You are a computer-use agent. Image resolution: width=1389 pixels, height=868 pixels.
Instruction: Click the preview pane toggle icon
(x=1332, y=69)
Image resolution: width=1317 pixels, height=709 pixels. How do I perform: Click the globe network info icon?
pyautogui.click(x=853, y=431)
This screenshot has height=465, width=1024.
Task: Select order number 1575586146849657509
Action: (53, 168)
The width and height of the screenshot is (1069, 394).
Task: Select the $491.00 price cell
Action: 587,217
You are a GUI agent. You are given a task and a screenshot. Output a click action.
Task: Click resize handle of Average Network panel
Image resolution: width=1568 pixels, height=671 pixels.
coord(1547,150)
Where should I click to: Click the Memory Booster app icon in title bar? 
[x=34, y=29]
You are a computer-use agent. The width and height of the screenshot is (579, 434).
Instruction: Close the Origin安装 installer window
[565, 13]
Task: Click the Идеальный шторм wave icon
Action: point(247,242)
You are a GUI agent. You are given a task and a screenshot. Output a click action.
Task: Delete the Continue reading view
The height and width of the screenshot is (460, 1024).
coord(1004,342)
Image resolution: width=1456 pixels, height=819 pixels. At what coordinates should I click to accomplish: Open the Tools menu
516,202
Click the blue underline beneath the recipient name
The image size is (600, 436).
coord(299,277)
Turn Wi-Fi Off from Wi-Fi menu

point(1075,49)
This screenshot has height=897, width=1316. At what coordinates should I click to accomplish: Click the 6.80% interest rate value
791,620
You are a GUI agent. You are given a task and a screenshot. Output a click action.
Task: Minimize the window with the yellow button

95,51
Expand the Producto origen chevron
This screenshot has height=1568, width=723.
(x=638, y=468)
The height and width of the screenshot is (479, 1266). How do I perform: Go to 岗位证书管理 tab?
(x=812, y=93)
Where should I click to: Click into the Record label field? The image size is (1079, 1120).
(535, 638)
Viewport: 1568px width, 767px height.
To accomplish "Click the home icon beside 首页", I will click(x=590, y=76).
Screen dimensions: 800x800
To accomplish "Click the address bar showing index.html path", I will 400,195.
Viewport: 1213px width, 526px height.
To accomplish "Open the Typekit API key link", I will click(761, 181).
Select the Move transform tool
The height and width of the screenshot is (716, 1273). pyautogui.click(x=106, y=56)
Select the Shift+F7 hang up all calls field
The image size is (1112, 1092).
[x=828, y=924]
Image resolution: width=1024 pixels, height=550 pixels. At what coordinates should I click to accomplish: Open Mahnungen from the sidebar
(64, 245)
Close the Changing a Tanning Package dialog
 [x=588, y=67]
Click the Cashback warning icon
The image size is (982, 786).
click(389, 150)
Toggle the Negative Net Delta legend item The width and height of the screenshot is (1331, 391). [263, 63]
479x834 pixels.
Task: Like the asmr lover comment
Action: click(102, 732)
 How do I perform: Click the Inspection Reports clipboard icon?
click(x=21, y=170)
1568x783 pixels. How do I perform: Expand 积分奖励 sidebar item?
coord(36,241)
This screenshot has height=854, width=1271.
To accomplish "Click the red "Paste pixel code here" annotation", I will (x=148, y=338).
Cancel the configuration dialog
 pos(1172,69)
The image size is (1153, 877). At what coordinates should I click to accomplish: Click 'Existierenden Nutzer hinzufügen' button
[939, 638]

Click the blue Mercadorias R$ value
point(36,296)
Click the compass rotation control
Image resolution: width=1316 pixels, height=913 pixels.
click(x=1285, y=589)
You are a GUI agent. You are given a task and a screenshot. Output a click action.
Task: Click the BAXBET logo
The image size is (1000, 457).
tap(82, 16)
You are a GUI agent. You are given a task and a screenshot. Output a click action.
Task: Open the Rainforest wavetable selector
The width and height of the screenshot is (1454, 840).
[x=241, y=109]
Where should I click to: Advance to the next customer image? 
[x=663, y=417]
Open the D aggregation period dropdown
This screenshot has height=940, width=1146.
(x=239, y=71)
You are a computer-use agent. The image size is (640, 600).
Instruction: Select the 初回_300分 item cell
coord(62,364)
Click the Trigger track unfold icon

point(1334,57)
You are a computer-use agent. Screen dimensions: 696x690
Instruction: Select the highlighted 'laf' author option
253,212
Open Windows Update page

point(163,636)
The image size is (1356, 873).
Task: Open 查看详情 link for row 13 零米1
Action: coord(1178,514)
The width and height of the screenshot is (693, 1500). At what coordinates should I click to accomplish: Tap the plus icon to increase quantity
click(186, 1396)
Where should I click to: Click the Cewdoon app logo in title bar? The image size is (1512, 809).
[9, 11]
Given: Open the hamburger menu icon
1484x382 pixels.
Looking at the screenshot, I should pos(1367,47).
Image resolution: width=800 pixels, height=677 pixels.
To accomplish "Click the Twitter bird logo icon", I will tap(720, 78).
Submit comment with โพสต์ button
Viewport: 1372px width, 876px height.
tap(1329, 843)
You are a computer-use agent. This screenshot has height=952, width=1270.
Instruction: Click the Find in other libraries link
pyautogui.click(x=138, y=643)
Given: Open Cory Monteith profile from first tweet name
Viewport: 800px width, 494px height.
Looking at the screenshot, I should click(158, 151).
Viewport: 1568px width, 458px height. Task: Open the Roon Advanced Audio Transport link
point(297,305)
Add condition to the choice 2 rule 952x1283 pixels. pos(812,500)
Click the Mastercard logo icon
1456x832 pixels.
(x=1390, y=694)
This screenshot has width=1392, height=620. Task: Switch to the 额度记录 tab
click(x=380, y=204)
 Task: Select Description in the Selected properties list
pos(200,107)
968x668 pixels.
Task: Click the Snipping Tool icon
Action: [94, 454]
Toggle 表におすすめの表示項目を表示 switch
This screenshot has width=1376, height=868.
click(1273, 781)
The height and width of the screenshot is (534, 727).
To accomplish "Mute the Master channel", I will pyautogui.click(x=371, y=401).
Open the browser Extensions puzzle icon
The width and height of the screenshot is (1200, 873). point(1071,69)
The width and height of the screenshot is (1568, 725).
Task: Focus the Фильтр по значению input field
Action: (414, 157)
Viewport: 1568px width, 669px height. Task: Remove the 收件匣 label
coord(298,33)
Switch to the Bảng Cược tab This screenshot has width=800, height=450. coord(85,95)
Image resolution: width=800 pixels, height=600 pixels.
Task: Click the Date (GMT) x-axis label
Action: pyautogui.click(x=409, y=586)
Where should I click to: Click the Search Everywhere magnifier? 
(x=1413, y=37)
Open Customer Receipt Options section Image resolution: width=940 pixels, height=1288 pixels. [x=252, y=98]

***

▶ [TASK INSTRUCTIONS]
Copy the listing above line for line, with no changes.

▶ [COMPLETE ANSWER]
You are a computer-use agent. Image resolution: width=1389 pixels, height=868 pixels.
Instruction: Click the preview pane toggle icon
(x=1332, y=69)
Image resolution: width=1317 pixels, height=709 pixels. How do I perform: Click the globe network info icon?
pyautogui.click(x=853, y=431)
This screenshot has height=465, width=1024.
Task: Select order number 1575586146849657509
Action: (53, 168)
The width and height of the screenshot is (1069, 394).
Task: Select the $491.00 price cell
Action: 587,217
You are a GUI agent. You are given a task and a screenshot. Output a click action.
Task: Click resize handle of Average Network panel
Image resolution: width=1568 pixels, height=671 pixels.
coord(1547,150)
Where should I click to: Click the Memory Booster app icon in title bar? 
[x=34, y=29]
You are a computer-use agent. The width and height of the screenshot is (579, 434).
Instruction: Close the Origin安装 installer window
[565, 13]
Task: Click the Идеальный шторм wave icon
Action: point(247,242)
You are a GUI agent. You are given a task and a screenshot. Output a click action.
Task: Delete the Continue reading view
The height and width of the screenshot is (460, 1024).
coord(1004,342)
Image resolution: width=1456 pixels, height=819 pixels. At what coordinates should I click to accomplish: Open the Tools menu
516,202
Click the blue underline beneath the recipient name
The image size is (600, 436).
coord(299,277)
Turn Wi-Fi Off from Wi-Fi menu

point(1075,49)
This screenshot has height=897, width=1316. At what coordinates should I click to accomplish: Click the 6.80% interest rate value
791,620
You are a GUI agent. You are given a task and a screenshot. Output a click action.
Task: Minimize the window with the yellow button

95,51
Expand the Producto origen chevron
This screenshot has height=1568, width=723.
(x=638, y=468)
The height and width of the screenshot is (479, 1266). How do I perform: Go to 岗位证书管理 tab?
(x=812, y=93)
Where should I click to: Click into the Record label field? The image size is (1079, 1120).
(535, 638)
Viewport: 1568px width, 767px height.
To accomplish "Click the home icon beside 首页", I will click(x=590, y=76).
Screen dimensions: 800x800
To accomplish "Click the address bar showing index.html path", I will 400,195.
Viewport: 1213px width, 526px height.
To accomplish "Open the Typekit API key link", I will click(761, 181).
Select the Move transform tool
The height and width of the screenshot is (716, 1273). pyautogui.click(x=106, y=56)
Select the Shift+F7 hang up all calls field
The image size is (1112, 1092).
[x=828, y=924]
Image resolution: width=1024 pixels, height=550 pixels. At what coordinates should I click to accomplish: Open Mahnungen from the sidebar
(64, 245)
Close the Changing a Tanning Package dialog
 [x=588, y=67]
Click the Cashback warning icon
The image size is (982, 786).
click(389, 150)
Toggle the Negative Net Delta legend item The width and height of the screenshot is (1331, 391). [263, 63]
479x834 pixels.
Task: Like the asmr lover comment
Action: click(102, 732)
 How do I perform: Click the Inspection Reports clipboard icon?
click(x=21, y=170)
1568x783 pixels. How do I perform: Expand 积分奖励 sidebar item?
coord(36,241)
This screenshot has height=854, width=1271.
To accomplish "Click the red "Paste pixel code here" annotation", I will (x=148, y=338).
Cancel the configuration dialog
 pos(1172,69)
The image size is (1153, 877). At what coordinates should I click to accomplish: Click 'Existierenden Nutzer hinzufügen' button
[939, 638]

Click the blue Mercadorias R$ value
point(36,296)
Click the compass rotation control
Image resolution: width=1316 pixels, height=913 pixels.
click(x=1285, y=589)
You are a GUI agent. You are given a task and a screenshot. Output a click action.
Task: Click the BAXBET logo
The image size is (1000, 457).
tap(82, 16)
You are a GUI agent. You are given a task and a screenshot. Output a click action.
Task: Open the Rainforest wavetable selector
The width and height of the screenshot is (1454, 840).
[x=241, y=109]
Where should I click to: Advance to the next customer image? 
[x=663, y=417]
Open the D aggregation period dropdown
This screenshot has height=940, width=1146.
(x=239, y=71)
You are a computer-use agent. The image size is (640, 600).
Instruction: Select the 初回_300分 item cell
coord(62,364)
Click the Trigger track unfold icon

point(1334,57)
You are a computer-use agent. Screen dimensions: 696x690
Instruction: Select the highlighted 'laf' author option
253,212
Open Windows Update page

point(163,636)
The image size is (1356, 873).
Task: Open 查看详情 link for row 13 零米1
Action: coord(1178,514)
The width and height of the screenshot is (693, 1500). At what coordinates should I click to accomplish: Tap the plus icon to increase quantity
click(186, 1396)
Where should I click to: Click the Cewdoon app logo in title bar? The image size is (1512, 809).
[9, 11]
Given: Open the hamburger menu icon
1484x382 pixels.
Looking at the screenshot, I should pos(1367,47).
Image resolution: width=800 pixels, height=677 pixels.
To accomplish "Click the Twitter bird logo icon", I will tap(720, 78).
Submit comment with โพสต์ button
Viewport: 1372px width, 876px height.
tap(1329, 843)
You are a computer-use agent. This screenshot has height=952, width=1270.
Instruction: Click the Find in other libraries link
pyautogui.click(x=138, y=643)
Given: Open Cory Monteith profile from first tweet name
Viewport: 800px width, 494px height.
Looking at the screenshot, I should click(158, 151).
Viewport: 1568px width, 458px height. Task: Open the Roon Advanced Audio Transport link
point(297,305)
Add condition to the choice 2 rule 952x1283 pixels. pos(812,500)
Click the Mastercard logo icon
1456x832 pixels.
(x=1390, y=694)
This screenshot has width=1392, height=620. Task: Switch to the 额度记录 tab
click(x=380, y=204)
 Task: Select Description in the Selected properties list
pos(200,107)
968x668 pixels.
Task: Click the Snipping Tool icon
Action: [94, 454]
Toggle 表におすすめの表示項目を表示 switch
This screenshot has width=1376, height=868.
click(1273, 781)
The height and width of the screenshot is (534, 727).
To accomplish "Mute the Master channel", I will pyautogui.click(x=371, y=401).
Open the browser Extensions puzzle icon
The width and height of the screenshot is (1200, 873). point(1071,69)
The width and height of the screenshot is (1568, 725).
Task: Focus the Фильтр по значению input field
Action: (414, 157)
Viewport: 1568px width, 669px height. Task: Remove the 收件匣 label
coord(298,33)
Switch to the Bảng Cược tab This screenshot has width=800, height=450. coord(85,95)
Image resolution: width=800 pixels, height=600 pixels.
Task: Click the Date (GMT) x-axis label
Action: pyautogui.click(x=409, y=586)
Where should I click to: Click the Search Everywhere magnifier? 
(x=1413, y=37)
Open Customer Receipt Options section Image resolution: width=940 pixels, height=1288 pixels. [x=252, y=98]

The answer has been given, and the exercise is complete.